Serge Perrot, rhumatologue, est responsable du centre de traitement de la douleur de l’hôpital Cochin (AP-HP) à Paris et auteur de «La douleur, j’en sors» (Ed In Press). En cette journée mondiale de lutte contre la douleur, le professeur note qu’il y a encore beaucoup de progrès à faire dans ce domaine.
Vous refusez le terme «douleur inexpliquée». Pourquoi ?
SERGE PERROT.Parce que c’est faux! Nous ne pouvons pas dire qu’ils sont inexpliqués. Pendant longtemps, nous n’avons reconnu que la douleur dite «nociceptive», responsable d’inflammations telles que la polyarthrite, de maladies telles que le cancer. Avoir de la douleur était nécessairement le signe d’un problème. Puis, il y a vingt ans, nous avons réalisé qu’il pouvait y avoir une douleur inutile. Par exemple, une femme atteinte du cancer du sein a continué de souffrir. C’était dit, ce n’est pas possible, c’est encore guéri. Mais lors de l’intervention, il s’était coupé les nerfs, son circuit électrique de douleur était endommagé. C’est la catégorie des «neuropathiques». Nous avons dû nous battre pour la faire accepter. Et aujourd’hui, un troisième classement appelé «nociplastique» vient d’être enfin reconnu, celui d’un trouble du fonctionnement de la douleur. Chez certaines personnes, ce système est moins efficace que les freins de voiture lâchés. Par conséquent, ils ont une douleur diffuse sans raison. C’est le cas de
fibromyalgie, syndrome du côlon irritable. Dire qu’ils sont inexpliqués, c’est faire de la médecine traditionnelle.
Cette nouvelle forme de douleur est-elle connue des médecins?
Nous avons toujours des difficultés. En médecine, nous aimons les marqueurs: IRM, radios, trouver les causes. Mais vous devez former les médecins. Il y a quelques jours, j’ai expliqué à 500 d’entre eux, aux Entretiens de Bichat, qu’il n’était pas nécessaire de parler de douleurs inexpliquées, de maladies imaginaires, qu’il y avait une explication. Ils étaient très intéressés et réceptifs. Au cours des dix dernières années, les facultés de médecine ont finalement dispensé 20 heures de cours sur la douleur. Ce n’est pas énorme mais mieux que rien. Il existe également près de 250 centres spécialisés dans ce domaine en France. C’est un réel pas en avant.
La douleur n’est plus le parent pauvre de la médecine, comme on l’a souvent dit?
Il reste encore beaucoup de progrès à faire. De nombreux centres de traitement de la douleur vont disparaître faute de ressources dans les hôpitaux. En cas de difficultés financières, nous n’enlèverons pas de service d’anesthésie ni de rhumatologie, mais le premier objectif est le nôtre! Mes collègues me disent parfois que ce n’est pas une spécialité, tout le monde s’occupe de la douleur. C’est faux. Nous sommes ici pour diagnostiquer des maladies rares et peu connues. Il y a encore des patients qui me disent «on m’a dit que je n’avais rien, c’était dans ma tête» alors qu’ils souffrent de lombalgies, de tendinites, de maux de tête. Je leur réponds: c’est dans votre tête bien sûr, c’est le cerveau mais ce n’est pas psychologique. Il y a un dysfonctionnement de la douleur et je leur explique que nous allons essayer de régler à nouveau le thermostat.

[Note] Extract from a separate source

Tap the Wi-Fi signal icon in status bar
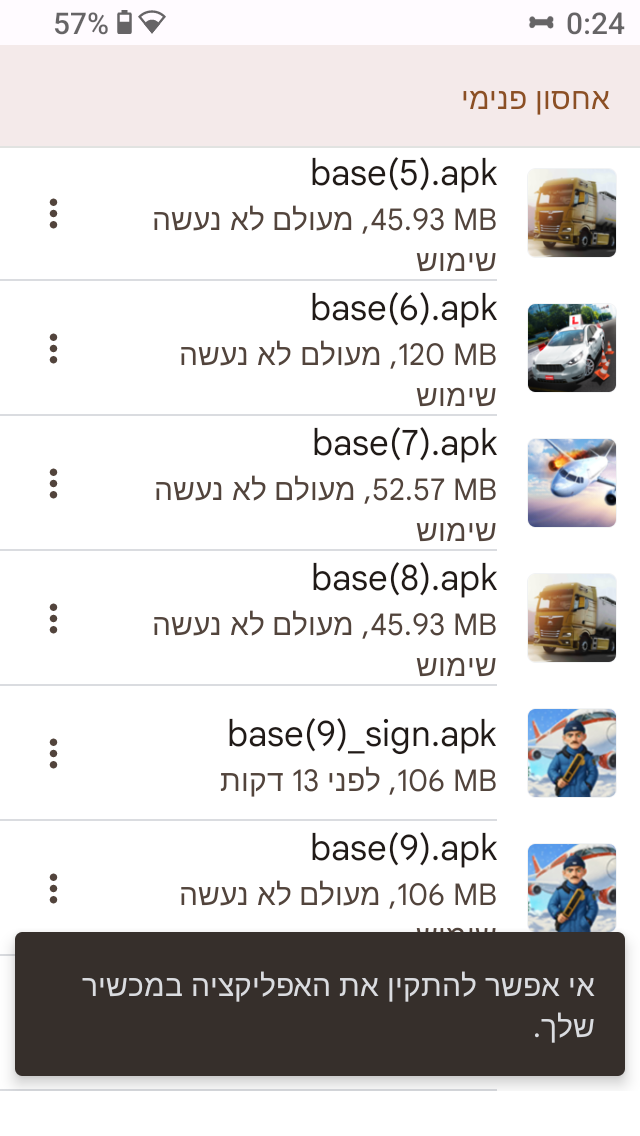The width and height of the screenshot is (640, 1136). click(152, 23)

Y at-il pas de facteurs psychologiques?
Si. La dépression peut être la cause de ces symptômes. Dans ce cas, je les renvoie à un psychiatre mais je ne nie pas leurs souffrances. Elle est réelle. En France, nous sommes un pays catholique, la douleur est rédemptrice, cela promet un petit coin de paradis. Celui qui se trompe est un fainéant. Vous devez vous débarrasser de cette conception. Cela fait souffrir les malades. Ils demandent à être reconnus.
Devrions-nous mieux traiter la douleur que l’on disait inexpliquée aujourd’hui?
Oui. Les mécanismes de l’algodystrophie, un syndrome douloureux régional complexe, sont mieux compris. Auparavant, nous posions un pansement sur le patient, en lui disant en particulier de ne pas bouger. C’était la pire chose. Au contraire, ils doivent activer. La fibromyalgie est également mieux connue. Les voies de la douleur peuvent être perturbées par les variations hormonales chez les femmes ménopausées ou le sevrage brutal du sport chez les jeunes. Nous utilisons l’hypnose, l’exercice physique, la balnéothérapie et des médicaments pour les traiter. Nous devons cesser de nier la douleur des patients. Cessons de leur dire, c’est dans votre tête!